The department hosted a CLEET class at the Blackwell Event Center, and the Fraternal Order of Police Lodge No. 183 donated basketballs to Blackwell Elementary School.

Sgt. Dylan Landers was voted by Journal-Tribune readers as the Best Law Enforcement Officer in Kay County. Pioneer Technology Center toured the police station, and the FOP Lodge made donations and sponsorships throughout the year.

The city animal shelter was repainted, and the department participated in the annual Fourth of July parade. Turkey donations were made to local families during the holidays, and the department assisted with a raid on an illegal marijuana grow in Braman.

The department participated in an active-shooter drill, and the department apprehended the Grinch during the Christmas parade.


Traffic accidents were down to 65 in 2022, continuing a decline from 83 in 2020 and 73 in 2021.

Assaults saw a surprising spike with 86 in 2022, up from 64 in 2020 and 52 in 2021.

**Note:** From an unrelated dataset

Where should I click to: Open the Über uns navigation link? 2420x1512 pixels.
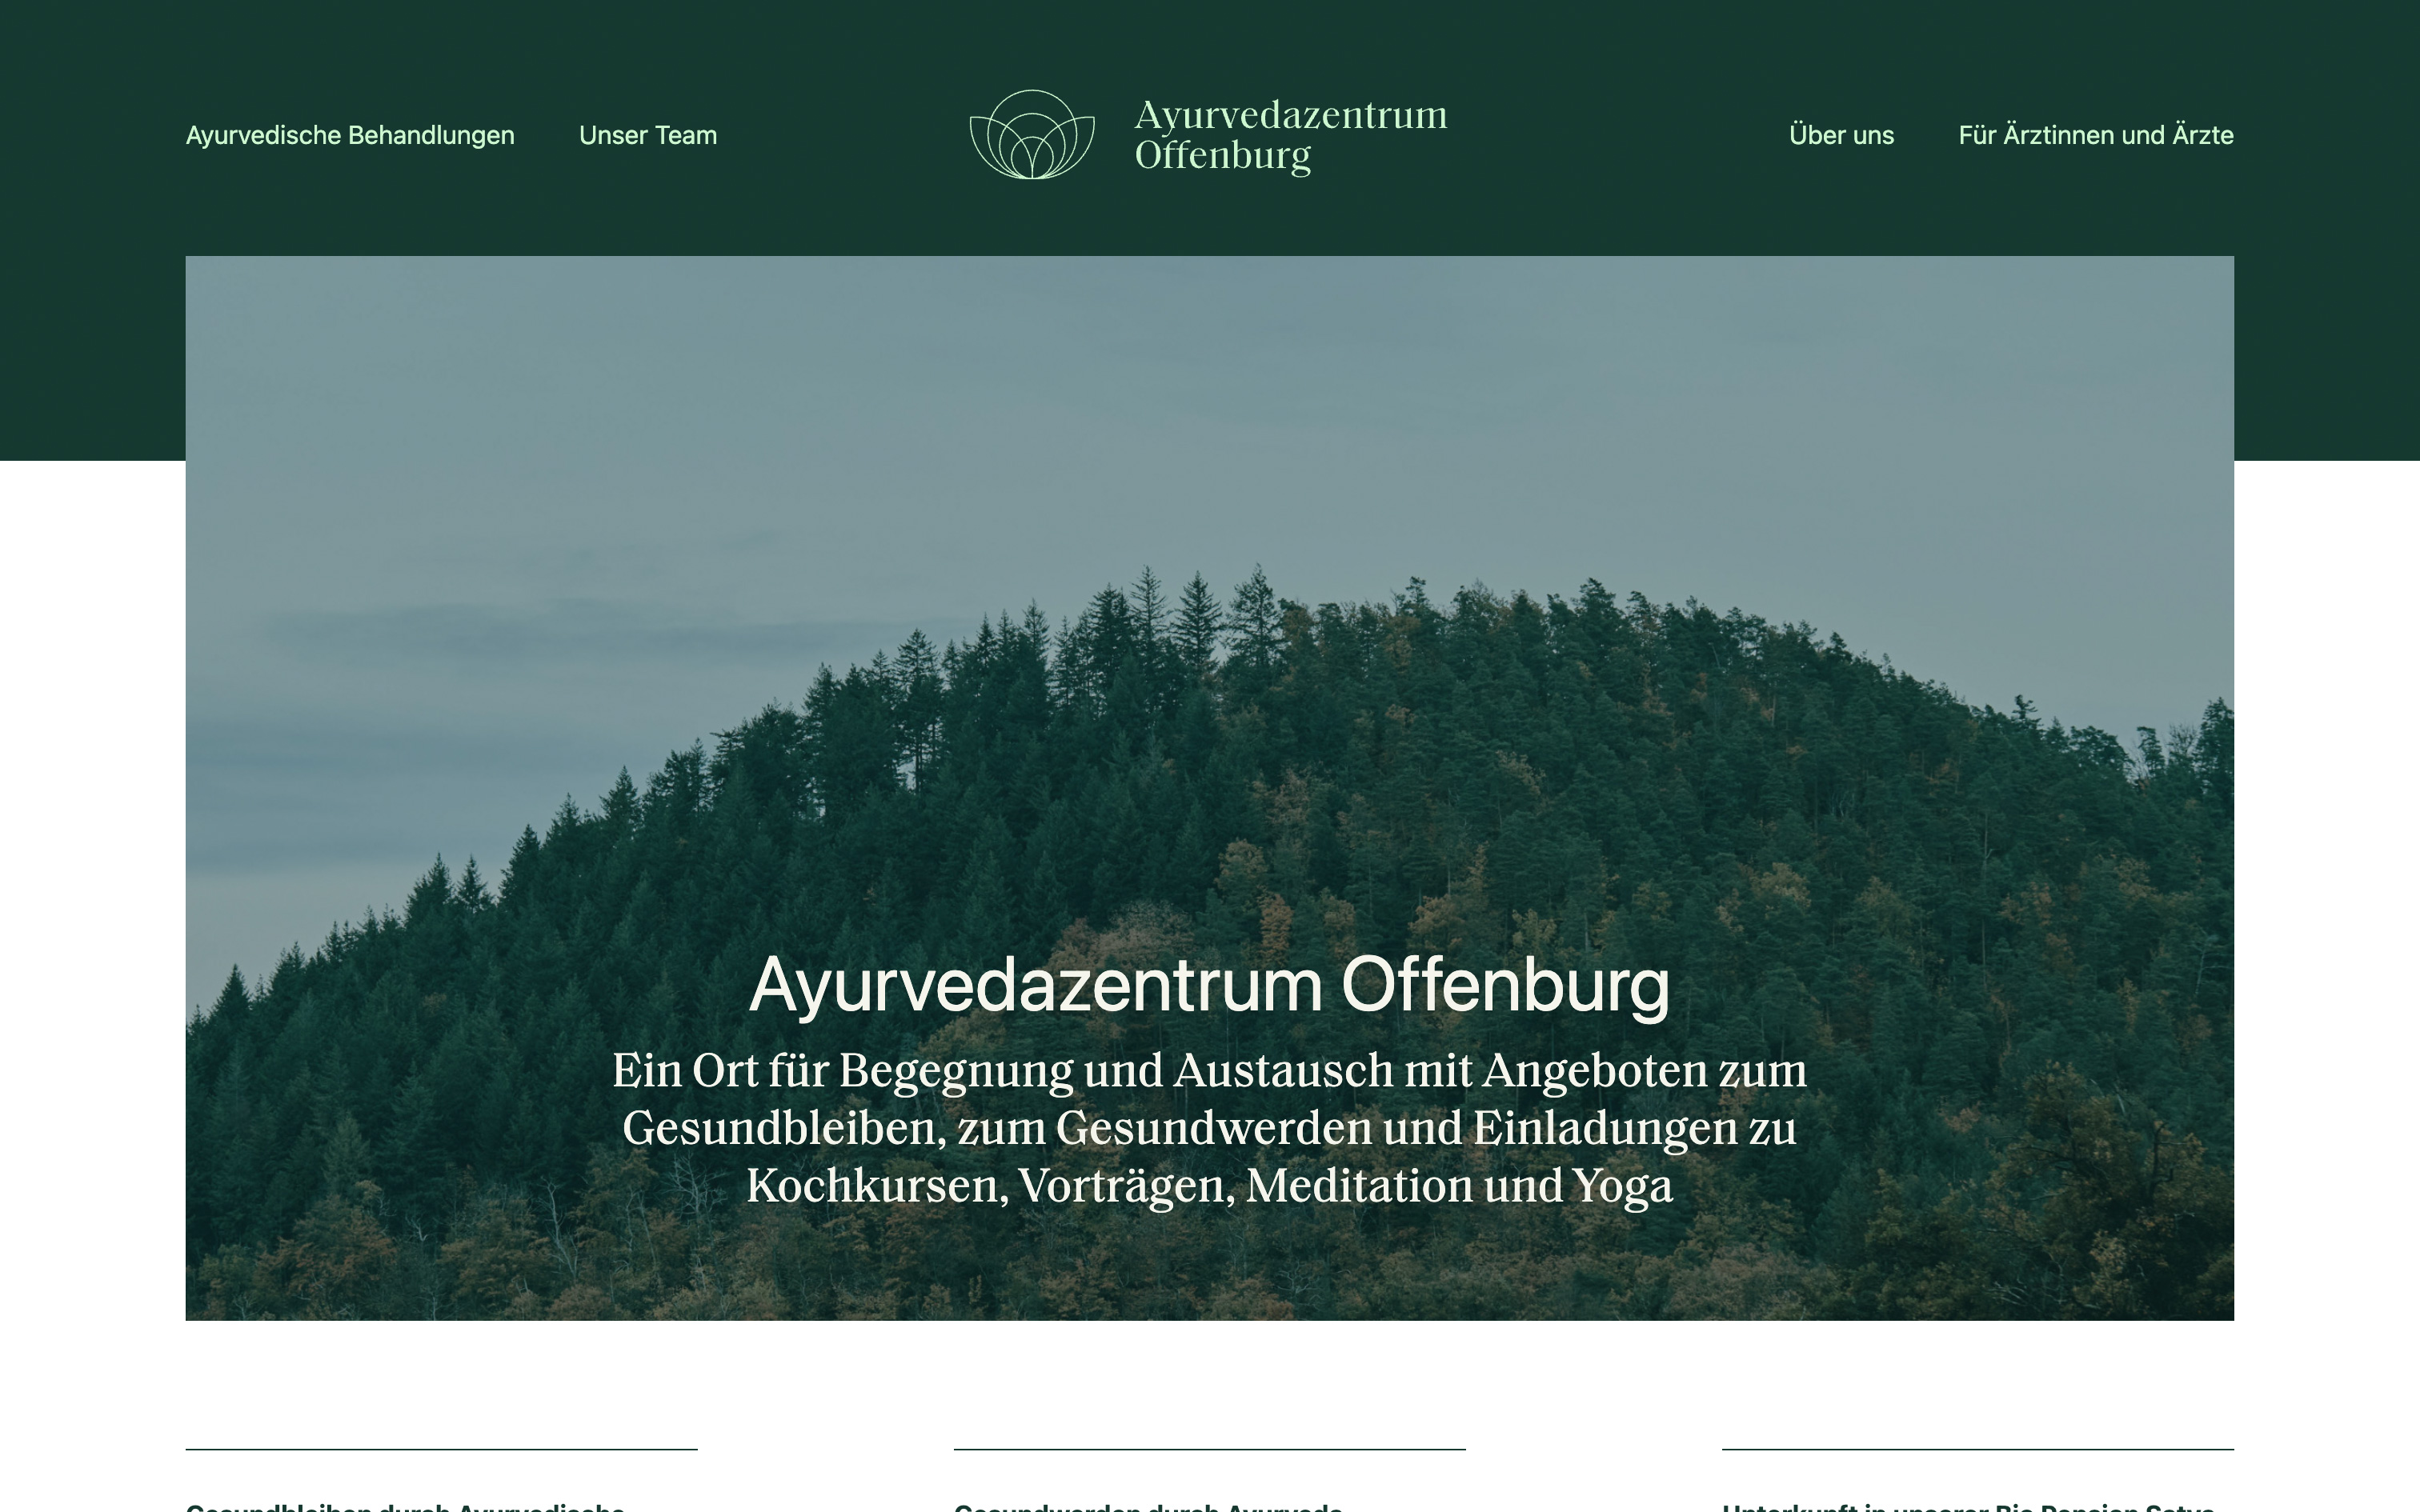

Burglaries were up as well. In 2020, there were 70 reported before dropping to 56 in 2021 and climbing up to 66 in 2022.

DUIs saw a continued plummet.

There were 17 in 2020, nine in 2021 and seven in 2022.

Conversely, public intoxications rose in 2022, with 16 reported versus 18 in 2020 and 13 in 2021.

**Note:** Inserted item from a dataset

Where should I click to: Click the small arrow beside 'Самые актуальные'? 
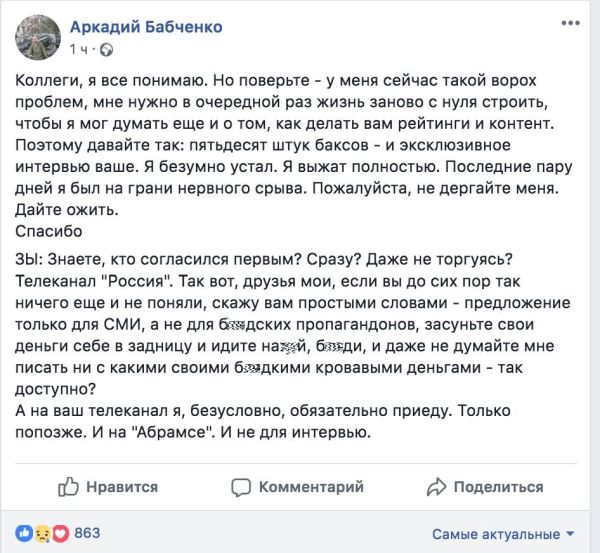[x=570, y=534]
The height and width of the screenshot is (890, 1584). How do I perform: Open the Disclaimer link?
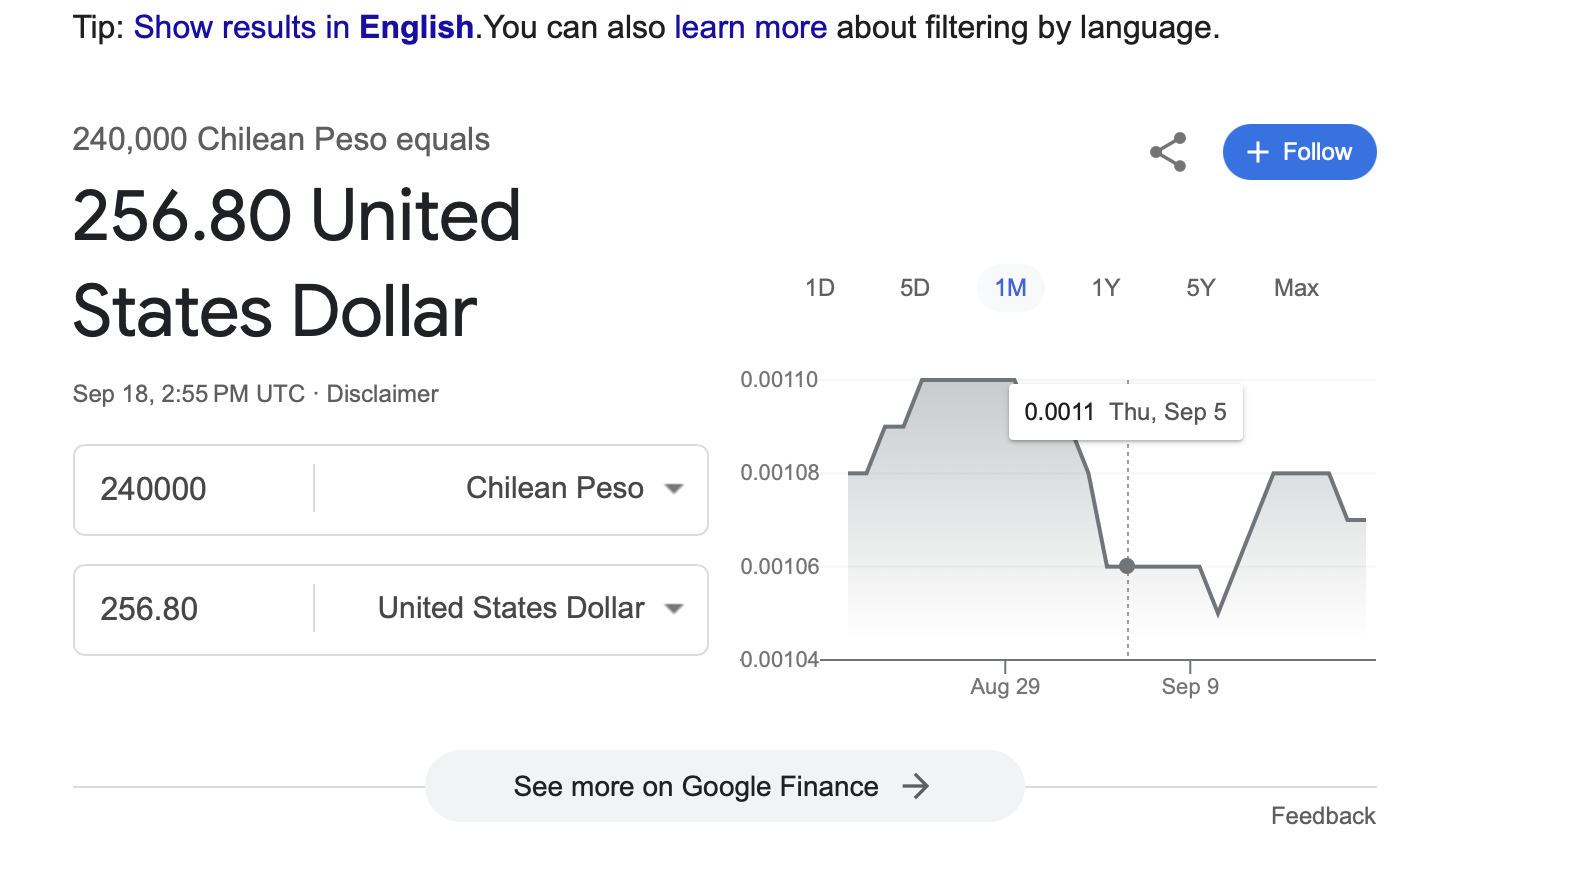pos(383,394)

Drug and narcotic-related arrests took a dive last year, however. Eighty-one were reported, dropping from 106 in 2021. Sixty-six were made in 2020.

In 2020, 60 larcenies were reported. That number dropped to 53 in 2021 but rose to 56 in 2022.

Sex-related crimes rose in 2022 with 18 reported, closing in on the 19 reported in 2020. They had dropped in 2021 with only nine.

Stolen vehicles were down in 2022, however. There were 13 reported in 2022 versus 23 in 2020 and 28 in 2021.

Vandalism surged last year, the report noted, with 58 reports last year, climbing from 30 in 2020 and 42 in 2021.

“Charges like these are not indicative of rampant crime,” Wood said. “One individual can have multiple charges.”

On the whole, total arrests in 2022 were down to 177, their lowest in years from nearly 250 in 2020 and 200 in 2021.

911 calls as a whole were down to 2,947 in 2022. In 2020 and 2021, the numbers were closer to 3,300.

“Numbers like this are going to fluctuate, no matter what,” Wood explained. “One year, you can be up a thousand and then down a thousand the next. There’s simply no metric for it. It’s just part of our operation. We are thankful to our dispatchers for taking these calls and helping to coordinate our police and fire resources.”

Animal control statistics also were presented. Impounded dogs in 2022 numbered close to 400, up from 2021 but nowhere near the nearly 500 reported in 2020.

Impounded cats were down to their lowest in years, with 170 in 2022 versus the 351 in 2020 and 274 in 2021.

Dog bites were up last year to 23, seeing an increase from the 17 in 2021 but still under the 34 reported in 2020.

Adoptions were at roughly 300.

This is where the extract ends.